> _STATED PROBLEM_
Format each line of the following material as a string in a single JSON list, one string per line, omitting blank lines.

··· EXCERPTED RECORDS

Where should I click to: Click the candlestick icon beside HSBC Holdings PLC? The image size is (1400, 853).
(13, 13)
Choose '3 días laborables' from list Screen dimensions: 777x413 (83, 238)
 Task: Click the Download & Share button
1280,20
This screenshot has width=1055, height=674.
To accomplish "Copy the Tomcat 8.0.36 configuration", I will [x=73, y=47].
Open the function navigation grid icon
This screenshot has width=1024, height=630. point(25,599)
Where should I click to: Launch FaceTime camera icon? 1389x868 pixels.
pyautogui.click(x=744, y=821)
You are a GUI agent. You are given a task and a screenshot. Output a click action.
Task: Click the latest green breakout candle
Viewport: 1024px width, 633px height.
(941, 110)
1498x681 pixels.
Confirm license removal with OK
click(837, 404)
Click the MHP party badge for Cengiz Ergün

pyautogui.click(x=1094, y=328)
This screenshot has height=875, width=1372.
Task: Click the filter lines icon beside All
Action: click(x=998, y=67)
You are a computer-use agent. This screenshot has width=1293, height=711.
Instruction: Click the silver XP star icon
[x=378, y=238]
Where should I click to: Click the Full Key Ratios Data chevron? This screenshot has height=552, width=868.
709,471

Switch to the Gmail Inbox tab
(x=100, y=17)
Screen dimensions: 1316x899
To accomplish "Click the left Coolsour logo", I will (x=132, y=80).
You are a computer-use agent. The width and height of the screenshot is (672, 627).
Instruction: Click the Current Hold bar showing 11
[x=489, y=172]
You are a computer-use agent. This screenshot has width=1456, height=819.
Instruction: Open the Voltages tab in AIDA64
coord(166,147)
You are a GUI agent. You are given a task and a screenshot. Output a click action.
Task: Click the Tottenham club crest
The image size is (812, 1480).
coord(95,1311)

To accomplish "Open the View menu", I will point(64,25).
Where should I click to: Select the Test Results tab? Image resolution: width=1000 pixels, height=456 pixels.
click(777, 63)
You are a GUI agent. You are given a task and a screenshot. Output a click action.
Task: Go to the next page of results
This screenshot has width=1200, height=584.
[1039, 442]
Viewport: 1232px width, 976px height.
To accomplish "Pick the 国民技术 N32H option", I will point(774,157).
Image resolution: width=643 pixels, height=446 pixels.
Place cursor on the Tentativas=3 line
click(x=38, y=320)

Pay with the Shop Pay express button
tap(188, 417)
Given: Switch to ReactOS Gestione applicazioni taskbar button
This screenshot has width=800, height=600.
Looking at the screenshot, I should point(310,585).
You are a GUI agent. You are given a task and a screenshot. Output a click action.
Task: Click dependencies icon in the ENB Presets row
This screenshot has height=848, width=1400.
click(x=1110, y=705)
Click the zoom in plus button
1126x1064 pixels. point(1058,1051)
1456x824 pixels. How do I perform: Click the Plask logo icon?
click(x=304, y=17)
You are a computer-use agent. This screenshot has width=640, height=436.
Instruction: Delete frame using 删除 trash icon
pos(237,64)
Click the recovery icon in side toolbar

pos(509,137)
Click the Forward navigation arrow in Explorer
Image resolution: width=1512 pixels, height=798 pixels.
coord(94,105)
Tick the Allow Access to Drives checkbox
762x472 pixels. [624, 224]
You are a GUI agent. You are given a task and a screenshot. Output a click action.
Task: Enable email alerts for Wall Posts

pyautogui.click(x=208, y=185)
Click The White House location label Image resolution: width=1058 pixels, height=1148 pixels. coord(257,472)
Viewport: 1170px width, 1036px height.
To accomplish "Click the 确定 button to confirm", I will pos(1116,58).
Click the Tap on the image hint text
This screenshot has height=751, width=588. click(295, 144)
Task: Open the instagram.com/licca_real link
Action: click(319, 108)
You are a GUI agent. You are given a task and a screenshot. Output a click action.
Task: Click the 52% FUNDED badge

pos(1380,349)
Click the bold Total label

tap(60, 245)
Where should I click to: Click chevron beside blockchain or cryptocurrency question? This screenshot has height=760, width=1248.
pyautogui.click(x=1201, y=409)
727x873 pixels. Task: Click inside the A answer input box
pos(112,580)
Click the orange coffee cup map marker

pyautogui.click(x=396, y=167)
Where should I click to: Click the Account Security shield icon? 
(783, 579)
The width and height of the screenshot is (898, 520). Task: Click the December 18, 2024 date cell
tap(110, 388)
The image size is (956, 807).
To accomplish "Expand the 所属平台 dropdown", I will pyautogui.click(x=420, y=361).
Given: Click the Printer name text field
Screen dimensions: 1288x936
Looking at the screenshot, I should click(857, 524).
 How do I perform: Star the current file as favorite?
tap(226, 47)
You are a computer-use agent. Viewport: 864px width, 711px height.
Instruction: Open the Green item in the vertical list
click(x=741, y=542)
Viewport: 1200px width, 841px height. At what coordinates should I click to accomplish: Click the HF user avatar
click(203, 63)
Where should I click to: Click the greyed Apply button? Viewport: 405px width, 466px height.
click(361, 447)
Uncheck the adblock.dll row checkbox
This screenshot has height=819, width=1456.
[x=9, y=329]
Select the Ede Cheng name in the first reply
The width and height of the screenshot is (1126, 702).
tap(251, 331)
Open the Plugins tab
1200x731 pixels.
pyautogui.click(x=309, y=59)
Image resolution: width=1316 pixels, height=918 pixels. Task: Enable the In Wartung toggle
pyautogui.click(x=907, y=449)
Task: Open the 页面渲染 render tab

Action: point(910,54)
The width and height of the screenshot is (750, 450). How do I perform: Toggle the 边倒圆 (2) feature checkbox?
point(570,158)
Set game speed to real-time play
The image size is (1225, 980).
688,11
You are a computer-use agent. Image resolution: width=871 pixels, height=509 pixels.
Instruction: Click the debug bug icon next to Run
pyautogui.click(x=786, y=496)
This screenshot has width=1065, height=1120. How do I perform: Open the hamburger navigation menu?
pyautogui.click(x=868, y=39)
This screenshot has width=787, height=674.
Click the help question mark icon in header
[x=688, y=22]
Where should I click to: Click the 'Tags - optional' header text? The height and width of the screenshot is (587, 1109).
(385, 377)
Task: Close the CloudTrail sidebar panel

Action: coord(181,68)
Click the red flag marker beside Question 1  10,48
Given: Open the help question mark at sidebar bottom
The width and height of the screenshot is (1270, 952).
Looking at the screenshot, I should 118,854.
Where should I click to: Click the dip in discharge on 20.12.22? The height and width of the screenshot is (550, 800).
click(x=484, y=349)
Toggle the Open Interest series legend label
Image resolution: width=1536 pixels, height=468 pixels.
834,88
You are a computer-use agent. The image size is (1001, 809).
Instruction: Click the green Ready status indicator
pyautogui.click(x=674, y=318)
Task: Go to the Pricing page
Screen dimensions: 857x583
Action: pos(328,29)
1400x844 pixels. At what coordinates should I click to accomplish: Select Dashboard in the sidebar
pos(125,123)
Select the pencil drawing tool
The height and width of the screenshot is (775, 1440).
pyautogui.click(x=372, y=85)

······

> _FINISHED EXERCISE_
[
  "Where should I click to: Click the candlestick icon beside HSBC Holdings PLC? The image size is (1400, 853).",
  "(13, 13)",
  "Choose '3 días laborables' from list Screen dimensions: 777x413 (83, 238)",
  " Task: Click the Download & Share button",
  "1280,20",
  "This screenshot has width=1055, height=674.",
  "To accomplish \"Copy the Tomcat 8.0.36 configuration\", I will [x=73, y=47].",
  "Open the function navigation grid icon",
  "This screenshot has width=1024, height=630. point(25,599)",
  "Where should I click to: Launch FaceTime camera icon? 1389x868 pixels.",
  "pyautogui.click(x=744, y=821)",
  "You are a GUI agent. You are given a task and a screenshot. Output a click action.",
  "Task: Click the latest green breakout candle",
  "Viewport: 1024px width, 633px height.",
  "(941, 110)",
  "1498x681 pixels.",
  "Confirm license removal with OK",
  "click(837, 404)",
  "Click the MHP party badge for Cengiz Ergün",
  "pyautogui.click(x=1094, y=328)",
  "This screenshot has height=875, width=1372.",
  "Task: Click the filter lines icon beside All",
  "Action: click(x=998, y=67)",
  "You are a computer-use agent. This screenshot has width=1293, height=711.",
  "Instruction: Click the silver XP star icon",
  "[x=378, y=238]",
  "Where should I click to: Click the Full Key Ratios Data chevron? This screenshot has height=552, width=868.",
  "709,471",
  "Switch to the Gmail Inbox tab",
  "(x=100, y=17)",
  "Screen dimensions: 1316x899",
  "To accomplish \"Click the left Coolsour logo\", I will (x=132, y=80).",
  "You are a computer-use agent. The width and height of the screenshot is (672, 627).",
  "Instruction: Click the Current Hold bar showing 11",
  "[x=489, y=172]",
  "You are a computer-use agent. This screenshot has width=1456, height=819.",
  "Instruction: Open the Voltages tab in AIDA64",
  "coord(166,147)",
  "You are a GUI agent. You are given a task and a screenshot. Output a click action.",
  "Task: Click the Tottenham club crest",
  "The image size is (812, 1480).",
  "coord(95,1311)",
  "To accomplish \"Open the View menu\", I will point(64,25).",
  "Where should I click to: Select the Test Results tab? Image resolution: width=1000 pixels, height=456 pixels.",
  "click(777, 63)",
  "You are a GUI agent. You are given a task and a screenshot. Output a click action.",
  "Task: Go to the next page of results",
  "This screenshot has width=1200, height=584.",
  "[1039, 442]",
  "Viewport: 1232px width, 976px height.",
  "To accomplish \"Pick the 国民技术 N32H option\", I will point(774,157).",
  "Image resolution: width=643 pixels, height=446 pixels.",
  "Place cursor on the Tentativas=3 line",
  "click(x=38, y=320)",
  "Pay with the Shop Pay express button",
  "tap(188, 417)",
  "Given: Switch to ReactOS Gestione applicazioni taskbar button",
  "This screenshot has width=800, height=600.",
  "Looking at the screenshot, I should point(310,585).",
  "You are a GUI agent. You are given a task and a screenshot. Output a click action.",
  "Task: Click dependencies icon in the ENB Presets row",
  "This screenshot has height=848, width=1400.",
  "click(x=1110, y=705)",
  "Click the zoom in plus button",
  "1126x1064 pixels. point(1058,1051)",
  "1456x824 pixels. How do I perform: Click the Plask logo icon?",
  "click(x=304, y=17)",
  "You are a computer-use agent. This screenshot has width=640, height=436.",
  "Instruction: Delete frame using 删除 trash icon",
  "pos(237,64)",
  "Click the recovery icon in side toolbar",
  "pos(509,137)",
  "Click the Forward navigation arrow in Explorer",
  "Image resolution: width=1512 pixels, height=798 pixels.",
  "coord(94,105)",
  "Tick the Allow Access to Drives checkbox",
  "762x472 pixels. [624, 224]",
  "You are a GUI agent. You are given a task and a screenshot. Output a click action.",
  "Task: Enable email alerts for Wall Posts",
  "pyautogui.click(x=208, y=185)",
  "Click The White House location label Image resolution: width=1058 pixels, height=1148 pixels. coord(257,472)",
  "Viewport: 1170px width, 1036px height.",
  "To accomplish \"Click the 确定 button to confirm\", I will pos(1116,58).",
  "Click the Tap on the image hint text",
  "This screenshot has height=751, width=588. click(295, 144)",
  "Task: Open the instagram.com/licca_real link",
  "Action: click(319, 108)",
  "You are a GUI agent. You are given a task and a screenshot. Output a click action.",
  "Task: Click the 52% FUNDED badge",
  "pos(1380,349)",
  "Click the bold Total label",
  "tap(60, 245)",
  "Where should I click to: Click chevron beside blockchain or cryptocurrency question? This screenshot has height=760, width=1248.",
  "pyautogui.click(x=1201, y=409)",
  "727x873 pixels. Task: Click inside the A answer input box",
  "pos(112,580)",
  "Click the orange coffee cup map marker",
  "pyautogui.click(x=396, y=167)",
  "Where should I click to: Click the Account Security shield icon? ",
  "(783, 579)",
  "The width and height of the screenshot is (898, 520). Task: Click the December 18, 2024 date cell",
  "tap(110, 388)",
  "The image size is (956, 807).",
  "To accomplish \"Expand the 所属平台 dropdown\", I will pyautogui.click(x=420, y=361).",
  "Given: Click the Printer name text field",
  "Screen dimensions: 1288x936",
  "Looking at the screenshot, I should click(857, 524).",
  " How do I perform: Star the current file as favorite?",
  "tap(226, 47)",
  "You are a computer-use agent. Viewport: 864px width, 711px height.",
  "Instruction: Open the Green item in the vertical list",
  "click(x=741, y=542)",
  "Viewport: 1200px width, 841px height. At what coordinates should I click to accomplish: Click the HF user avatar",
  "click(203, 63)",
  "Where should I click to: Click the greyed Apply button? Viewport: 405px width, 466px height.",
  "click(361, 447)",
  "Uncheck the adblock.dll row checkbox",
  "This screenshot has height=819, width=1456.",
  "[x=9, y=329]",
  "Select the Ede Cheng name in the first reply",
  "The width and height of the screenshot is (1126, 702).",
  "tap(251, 331)",
  "Open the Plugins tab",
  "1200x731 pixels.",
  "pyautogui.click(x=309, y=59)",
  "Image resolution: width=1316 pixels, height=918 pixels. Task: Enable the In Wartung toggle",
  "pyautogui.click(x=907, y=449)",
  "Task: Open the 页面渲染 render tab",
  "Action: point(910,54)",
  "The width and height of the screenshot is (750, 450). How do I perform: Toggle the 边倒圆 (2) feature checkbox?",
  "point(570,158)",
  "Set game speed to real-time play",
  "The image size is (1225, 980).",
  "688,11",
  "You are a computer-use agent. Image resolution: width=871 pixels, height=509 pixels.",
  "Instruction: Click the debug bug icon next to Run",
  "pyautogui.click(x=786, y=496)",
  "This screenshot has width=1065, height=1120. How do I perform: Open the hamburger navigation menu?",
  "pyautogui.click(x=868, y=39)",
  "This screenshot has width=787, height=674.",
  "Click the help question mark icon in header",
  "[x=688, y=22]",
  "Where should I click to: Click the 'Tags - optional' header text? The height and width of the screenshot is (587, 1109).",
  "(385, 377)",
  "Task: Close the CloudTrail sidebar panel",
  "Action: coord(181,68)",
  "Click the red flag marker beside Question 1  10,48",
  "Given: Open the help question mark at sidebar bottom",
  "The width and height of the screenshot is (1270, 952).",
  "Looking at the screenshot, I should 118,854.",
  "Where should I click to: Click the dip in discharge on 20.12.22? The height and width of the screenshot is (550, 800).",
  "click(x=484, y=349)",
  "Toggle the Open Interest series legend label",
  "Image resolution: width=1536 pixels, height=468 pixels.",
  "834,88",
  "You are a computer-use agent. The image size is (1001, 809).",
  "Instruction: Click the green Ready status indicator",
  "pyautogui.click(x=674, y=318)",
  "Task: Go to the Pricing page",
  "Screen dimensions: 857x583",
  "Action: pos(328,29)",
  "1400x844 pixels. At what coordinates should I click to accomplish: Select Dashboard in the sidebar",
  "pos(125,123)",
  "Select the pencil drawing tool",
  "The height and width of the screenshot is (775, 1440).",
  "pyautogui.click(x=372, y=85)"
]